Common Cluster Exceptions of TiDB in Kubernetes

This document describes the common exceptions during the operation of TiDB clusters in Kubernetes and their solutions.

TiKV Store is in Tombstone status abnormally

Normally, when a TiKV Pod is in a healthy state (Running), the corresponding TiKV store is also in a healthy state (UP). However, concurrent scale-in or scale-out on the TiKV component might cause part of TiKV stores to fall into the Tombstone state abnormally. When this happens, try the following steps to fix it:

  1. View the state of the TiKV store:

    1. kubectl get -n ${namespace} tidbcluster ${cluster_name} -ojson | jq '.status.tikv.stores'
  2. View the state of the TiKV Pod:

    1. kubectl get -n ${namespace} po -l app.kubernetes.io/component=tikv
  3. Compare the state of the TiKV store with that of the Pod. If the store corresponding to a TiKV Pod is in the Offline state, it means the store is being taken offline abnormally. You can use the following commands to cancel the offline process and perform recovery operations:

    1. Open the connection to the PD service:

      1. kubectl port-forward -n ${namespace} svc/${cluster_name}-pd ${local_port}:2379 &>/tmp/portforward-pd.log &
    2. Bring online the corresponding store:

      1. curl -X POST http://127.0.0.1:2379/pd/api/v1/store/${store_id}/state?state=Up
  4. If the TiKV store with the latest lastHeartbeatTime that corresponds to a Pod is in a Tombstone state, it means that the offline process is completed. At this time, you need to re-create the Pod and bind it with a new PV to perform recovery by taking the following steps:

    1. Set the reclaimPolicy value of the PV corresponding to the store to Delete:

      1. kubectl patch $(kubectl get pv -l app.kubernetes.io/instance=${release_name},tidb.pingcap.com/store-id=${store_id} -o name) -p '{"spec":{"persistentVolumeReclaimPolicy":"Delete"}}
    2. Remove the PVC used by the Pod:

      1. kubectl delete -n ${namespace} pvc tikv-${pod_name} --wait=false
    3. Remove the Pod, and wait for it to be re-created:

      1. kubectl delete -n ${namespace} pod ${pod_name}

    After the Pod is re-created, a new store is registered in the cluster. Then the recovery is completed.

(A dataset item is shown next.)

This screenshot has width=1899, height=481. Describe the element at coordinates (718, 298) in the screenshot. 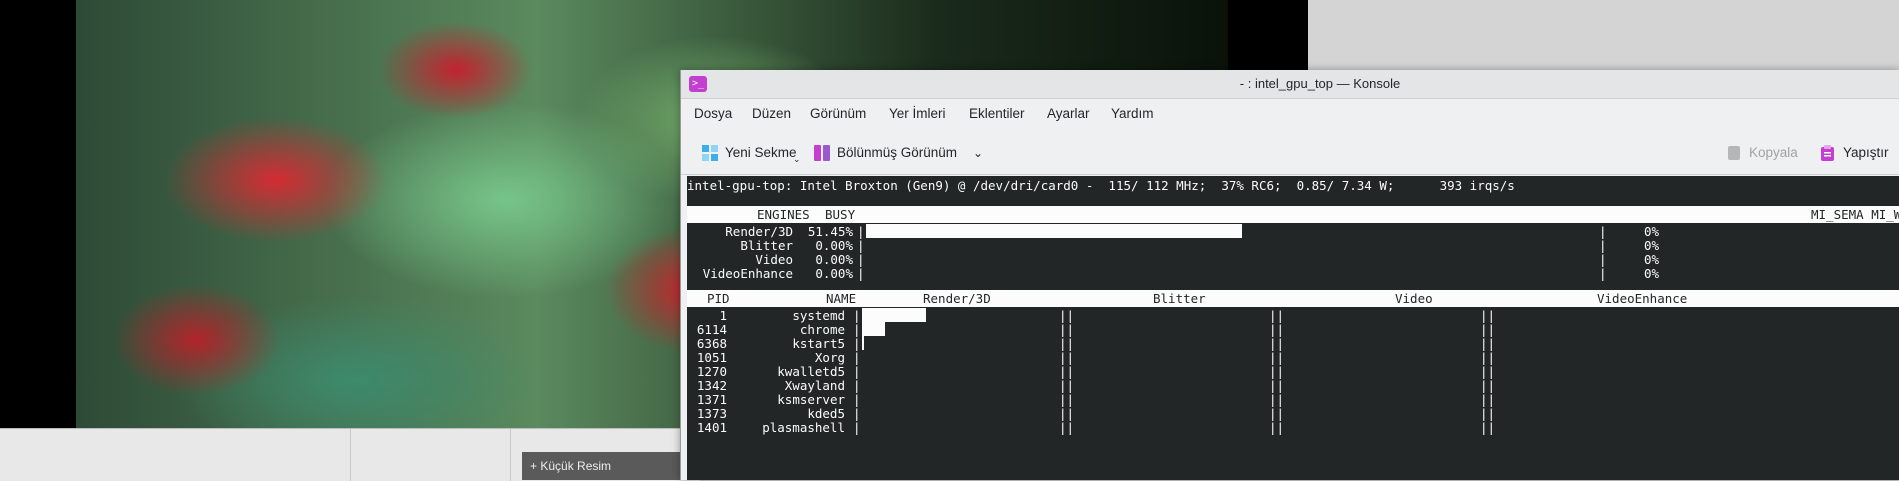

Persistent connections are abnormally terminated in TiDB

Load balancers often set the idle connection timeout. If no data is sent via a connection for a specific period of time, the load balancer closes the connection.

  • If a persistent connection is terminated when you use TiDB, check the middleware program between the client and the TiDB server.
  • If the idle timeout is not long enough for your query, try to set the timeout to a larger value. If you cannot reset it, enable the tcp-keep-alive option in TiDB.

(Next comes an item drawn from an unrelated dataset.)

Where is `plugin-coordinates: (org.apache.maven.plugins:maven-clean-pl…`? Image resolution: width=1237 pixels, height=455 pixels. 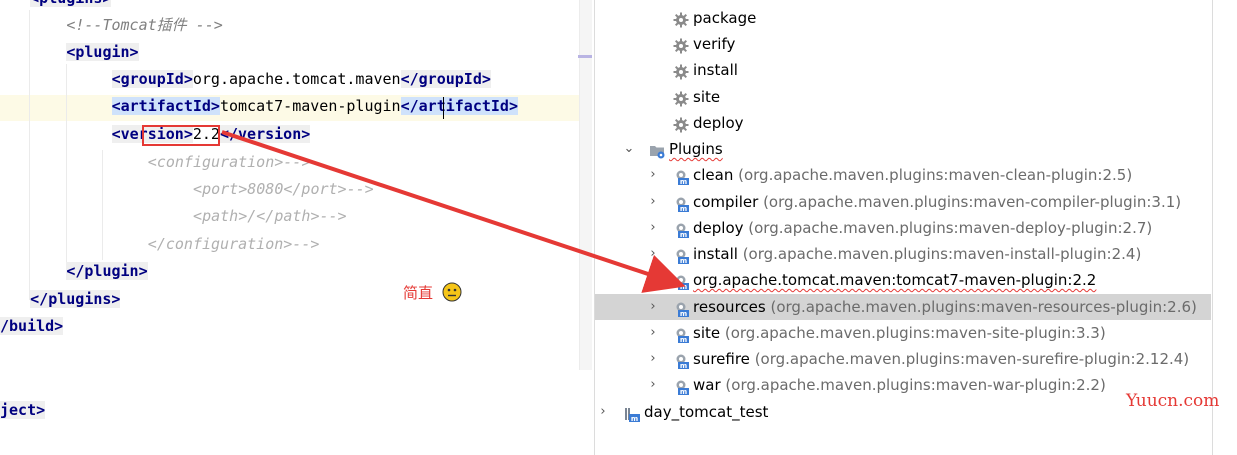
plugin-coordinates: (org.apache.maven.plugins:maven-clean-pl… is located at coordinates (936, 175).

In Linux, the keepalive probe packet is sent every 7,200 seconds by default. To shorten the interval, configure sysctls via the podSecurityContext field.

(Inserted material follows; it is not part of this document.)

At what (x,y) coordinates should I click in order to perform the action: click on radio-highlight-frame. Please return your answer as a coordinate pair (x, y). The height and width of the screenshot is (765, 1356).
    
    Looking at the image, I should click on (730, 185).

  • If --allowed-unsafe-sysctls=net.* can be configured for kubelet in the Kubernetes cluster, configure this parameter for kubelet and configure TiDB in the following way:

    1. tidb:
    2. ...
    3. podSecurityContext:
    4. sysctls:
    5. - name: net.ipv4.tcp_keepalive_time
    6. value: "300"
  • If --allowed-unsafe-sysctls=net.* cannot be configured for kubelet, configure TiDB in the following way:

    1. tidb:
    2. annotations:
    3. tidb.pingcap.com/sysctl-init: "true"
    4. podSecurityContext:
    5. sysctls:
    6. - name: net.ipv4.tcp_keepalive_time
    7. value: "300"
    8. ...

Cluster Exceptions - 图1Note

The configuration above requires TiDB Operator 1.1 or later versions.